Complete Evaluation of Cell Mixing and Hydrodynamic Performance of Thin-Layer Cascade Reactor

Abstract

Microalgae are a great source of food and supplements as well as a potential source for the production of biofuels. However, the operational cost must be reduced to allow viable productions of bulk chemicals such as biofuels from microalgae. One approach to minimize the cost is to increase the efficiency of the photobioreactor. Photobioreactor efficiency is correlated to hydrodynamic mixing, which promotes single cell exposure to sunlight, keeps algae cells in suspension, and homogenizes the distribution of nutrients. Thus, a possible route to enhance the efficiency of the photobioreactor can be identified through an improved understanding of the mixing phenomenon.
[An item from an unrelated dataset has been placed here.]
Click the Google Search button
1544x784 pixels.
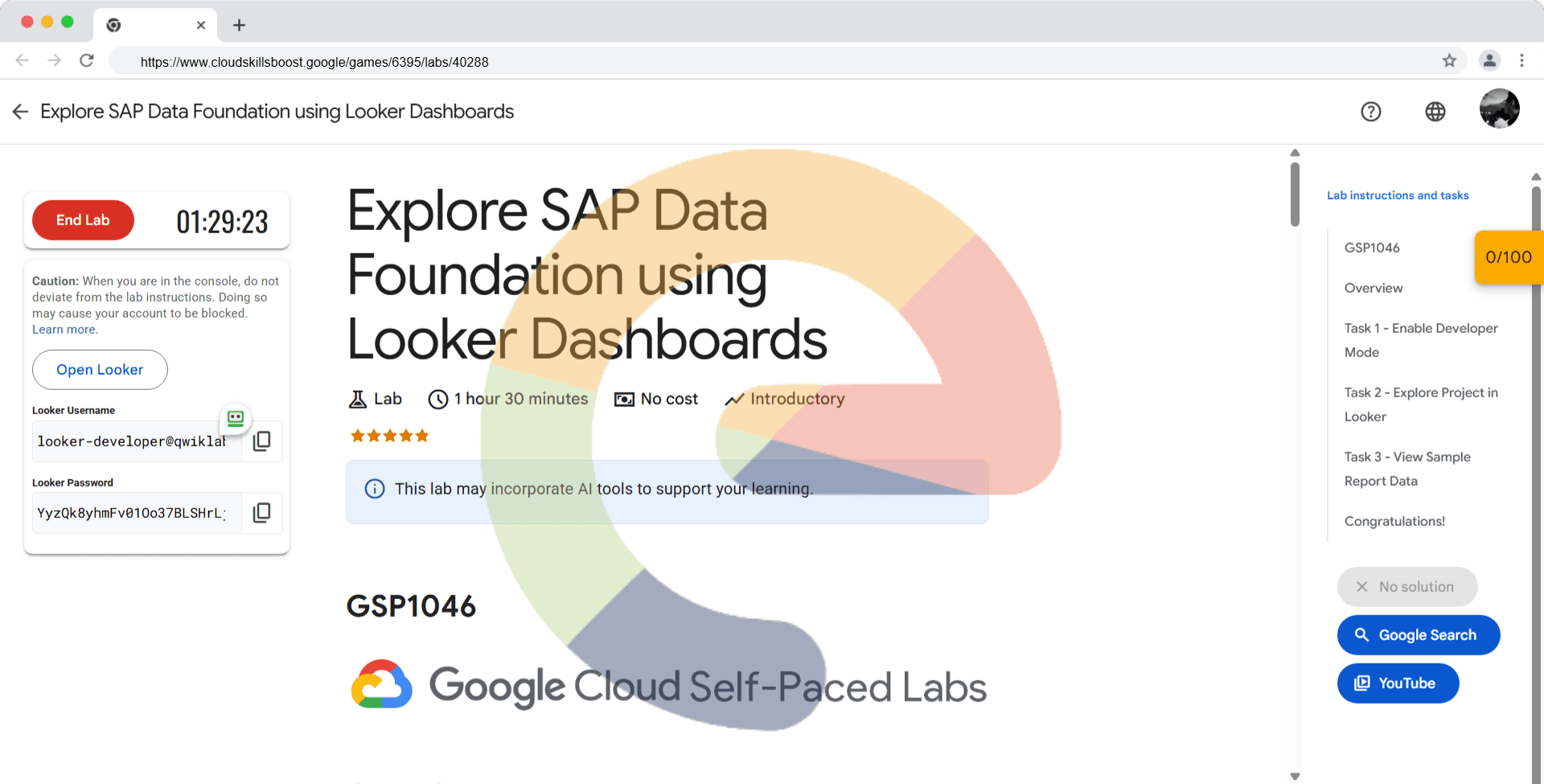tap(1418, 635)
Therefore, for the current thin-layer cascade reactor, two aspects of its performance—namely, cell mixing and hydrodynamic characteristics—are evaluated under varying mass flow rates, slope angles, water depths, and aspect ratios of the channel by using computational fluid dynamics. The resulting model is validated with experimental data. Results reveal that limited cell mixing is achieved in the thin-layer cascade reactor with increased water depth and large aspect ratios. However, cell mixing is significantly increased at high mass flow rates. The increase in the mass flow rate and slope angle results in increased flow velocity and power consumption.